# TASK STATEMENT
Nothing but the lines below from the one that contains "You are a computer-use agent." through the one that contains "Image resolution: width=592" should be retyped, exactly and including both ends. Do not include pictures.

Records contained in a dataset

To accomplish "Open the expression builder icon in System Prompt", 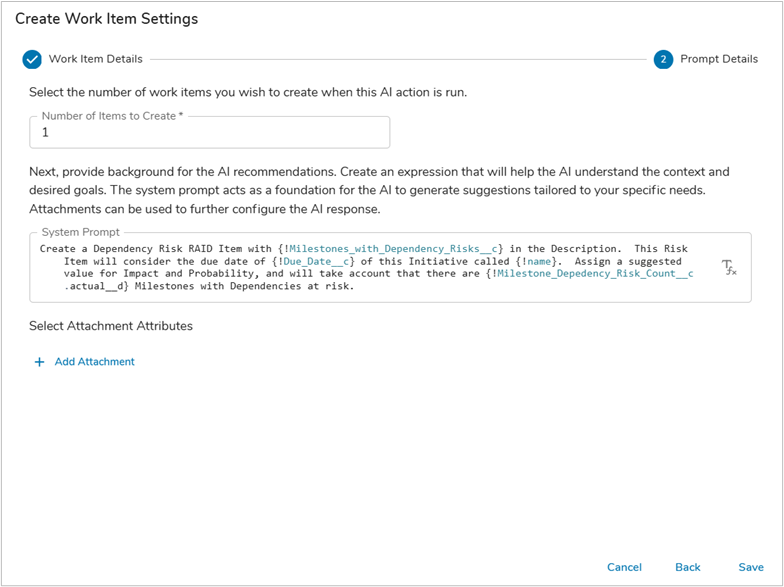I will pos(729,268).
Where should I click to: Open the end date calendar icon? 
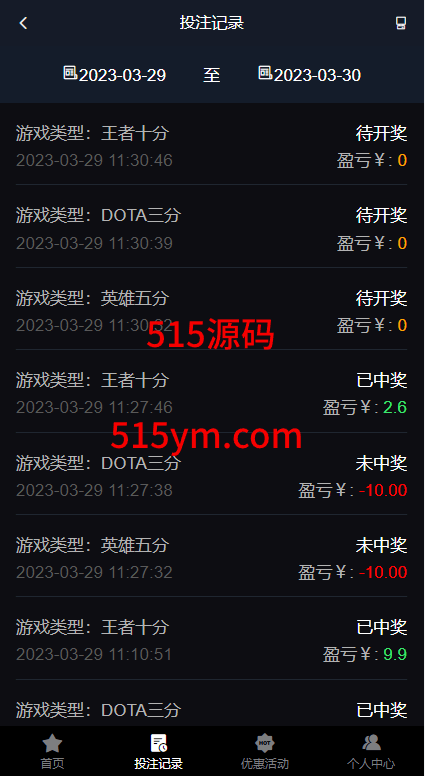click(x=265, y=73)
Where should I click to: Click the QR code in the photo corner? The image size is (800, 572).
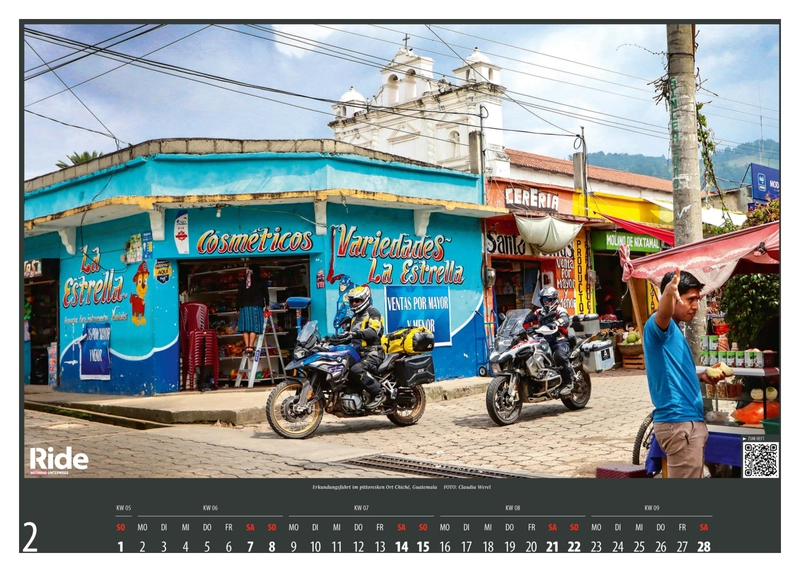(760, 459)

==

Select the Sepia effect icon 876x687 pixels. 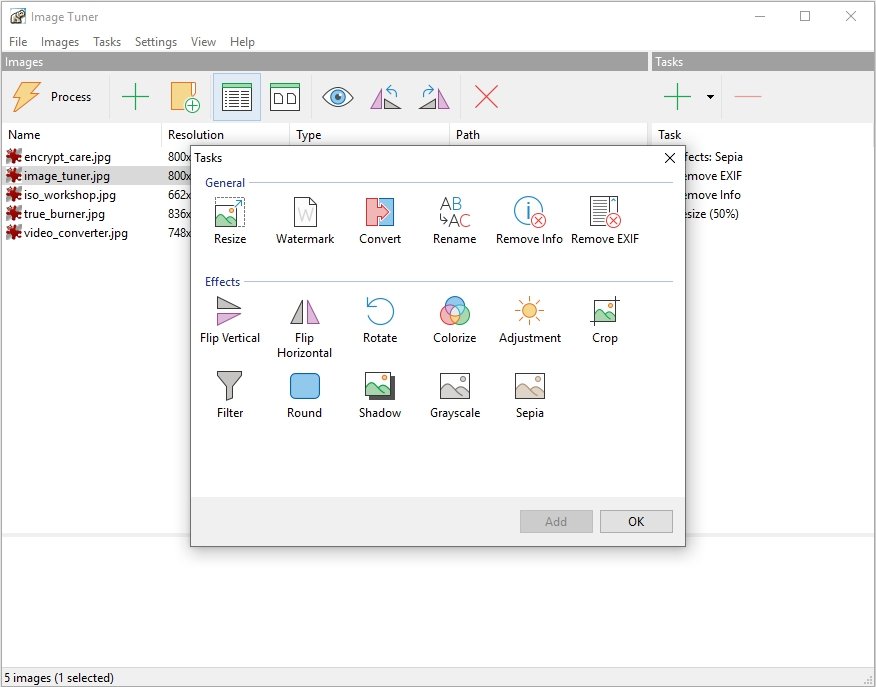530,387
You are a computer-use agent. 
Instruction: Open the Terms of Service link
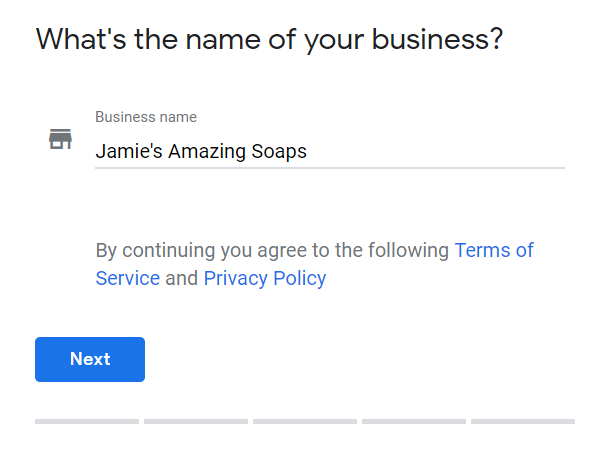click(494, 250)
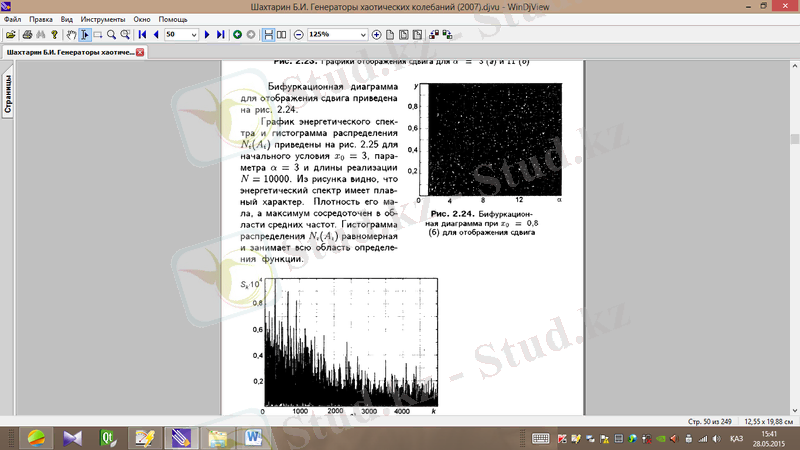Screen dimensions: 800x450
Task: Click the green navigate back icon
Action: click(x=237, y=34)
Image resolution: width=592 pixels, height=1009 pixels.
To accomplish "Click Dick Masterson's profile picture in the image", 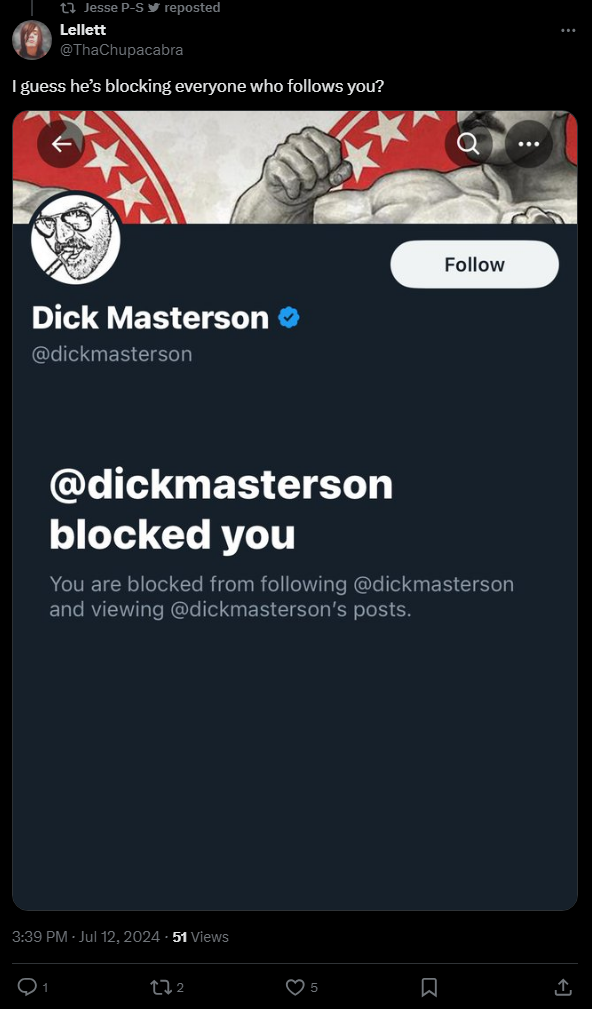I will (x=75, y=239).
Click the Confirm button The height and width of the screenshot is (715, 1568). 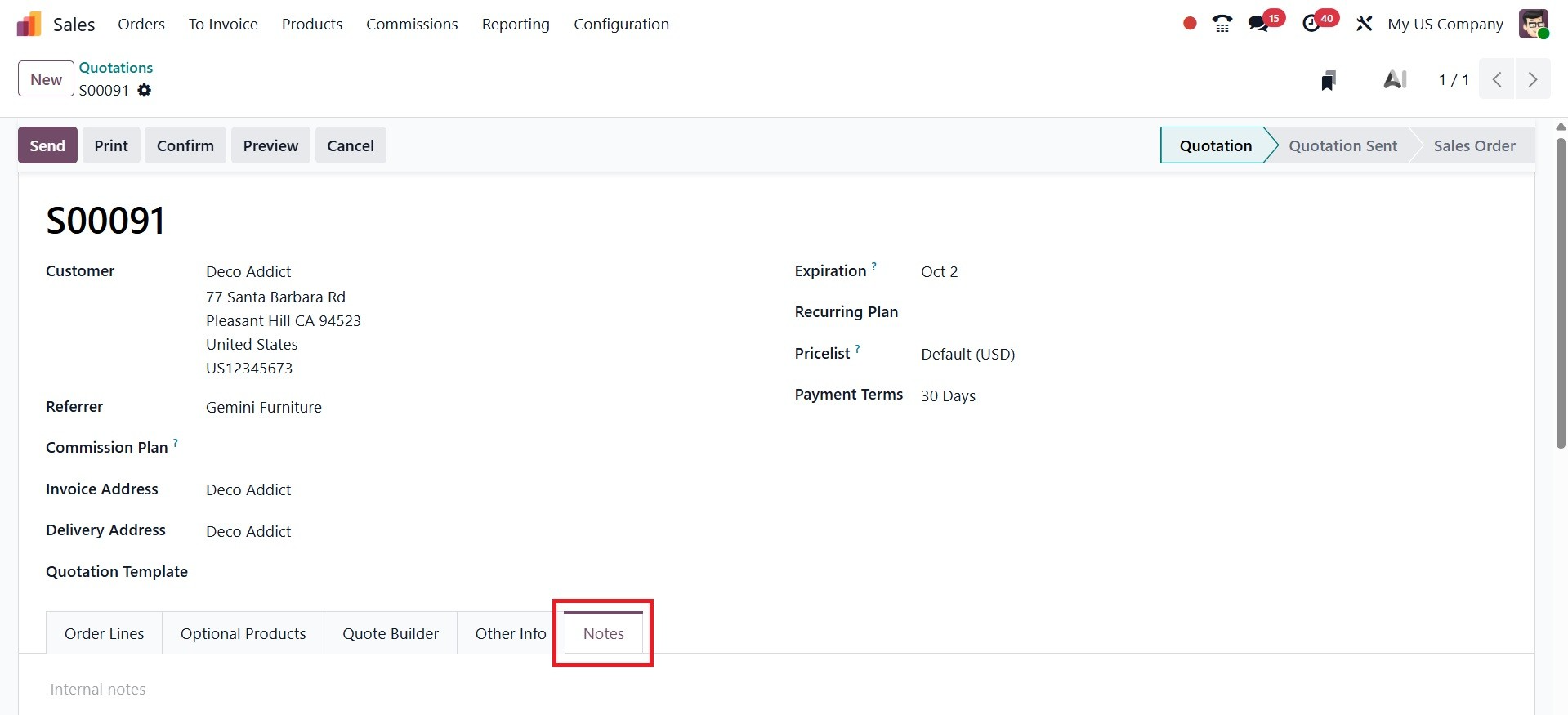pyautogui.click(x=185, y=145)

# SOLUTION FOR THIS PROBLEM
You are a computer-use agent. 
Instruction: Open the Terms of Service link
click(494, 250)
Screen dimensions: 800x450
Task: Click the green navigate back icon
Action: click(x=237, y=34)
Image resolution: width=592 pixels, height=1009 pixels.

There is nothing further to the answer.